Quoted passage:
A probability less than that (e.g. 0) is actually worse than random and
could be considered as mean "we're pretty sure this isn't the stated
letter". But that would be silly, as you say.

>>> We gave up on trying to guess the quality score standard and require
>>> users to say whether they are sanger, solexa (1.0) or Illumina (1.3)
>>> format files. If we only want the sequence then we don't care so we allow
>>> "fastq" as a sequence format and ignore the quality scores in that case.
>>
>> What format names have you used? Ideally we'd have the same names
>> in EMBOSS, BioPerl and Biopython (i.e. "fastq", "fastq-solexa", and
>> "fastq-illumina").
>
> We don't normally use '-' in our format names so we have fastqsanger,
> fastqsolexa, fastqillumina and fastqint. None of these have been tried
> on users as yet.
>
> The '-' names look nice though. We can consider introducing them. Do you
> have a full list of format names (sequence, feature, alignment, etc.) we
> can try to conform to?

Directives:
A. Can you pull out the four rows below word for word, leaving out the pictures?
B. Could you extend the FASTQ format-naming discussion above, starting after its final sentence?

Records to process:
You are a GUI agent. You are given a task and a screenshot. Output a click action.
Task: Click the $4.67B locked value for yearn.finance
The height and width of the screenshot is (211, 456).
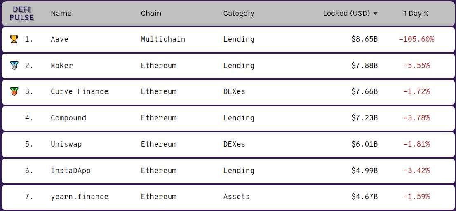(x=364, y=197)
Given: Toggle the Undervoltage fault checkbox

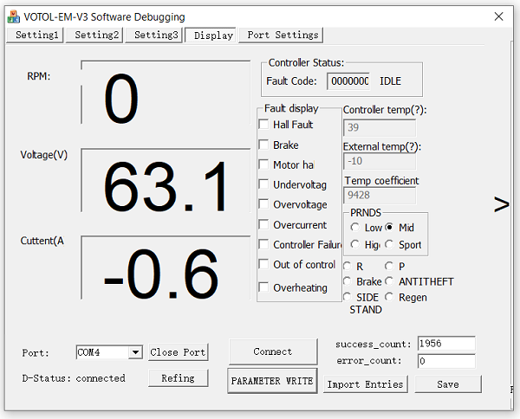Looking at the screenshot, I should click(264, 184).
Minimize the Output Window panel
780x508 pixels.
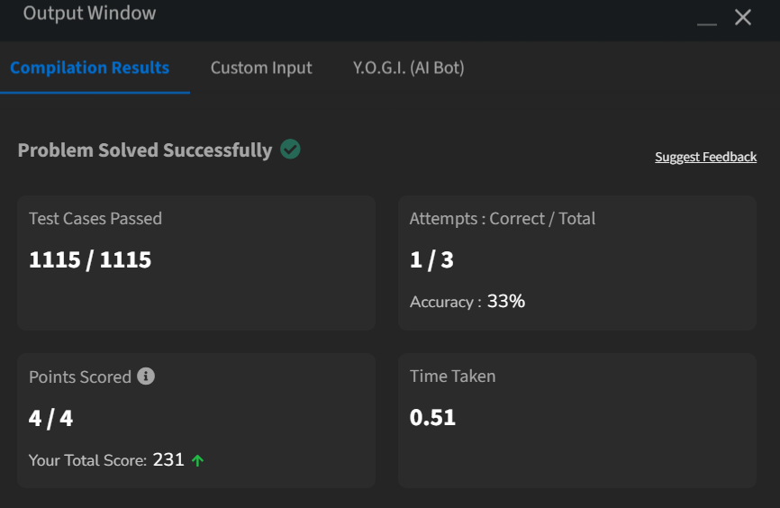coord(707,24)
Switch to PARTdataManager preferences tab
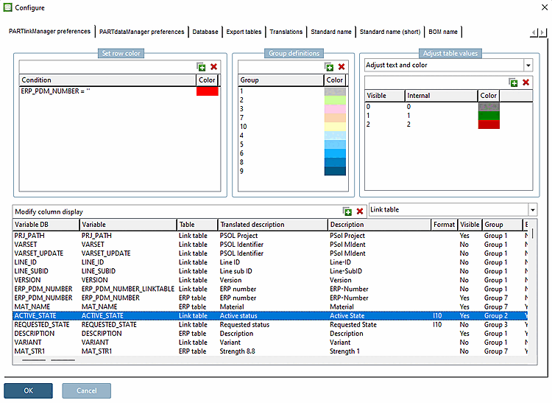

Per-task outputs:
A.
You are a GUI agent. You are given a task and a screenshot. Output a click action.
Task: Click the $4.67B locked value for yearn.finance
The height and width of the screenshot is (211, 456).
(x=364, y=197)
Given: Toggle the Undervoltage fault checkbox

Looking at the screenshot, I should click(264, 184).
Minimize the Output Window panel
780x508 pixels.
coord(707,24)
Switch to PARTdataManager preferences tab

B.
See http://biopython.org/wiki/SeqIO and http://biopython.org/wiki/AlignIO

Getting EMBOSS to conforming should be trivial - in general when
picking a format name for Biopython's SeqIO or AlignIO (and we
have avoided multiple aliases with one exception) we have tried to
use anything shared by BioPerl and EMBOSS. The FASTQ variants
are unusual in that Biopython got to invent some names.

In future where would be a good place to discuss these kinds of
cross-platform issues? (i.e. BioPerl, Biopython, EMBOSS, etc).

>>> We also allow the integer quality score format ... is anyone still
>>> using that (it looks horrible to me :-)
>>
>> Do you mean the QUAL file format holding PHRED scores?
>> Roche provide tools to turn their SFF files into FASTA and
>> QUAL files, so they are still used.
>
> Probably ... unless there is a Solexa version too.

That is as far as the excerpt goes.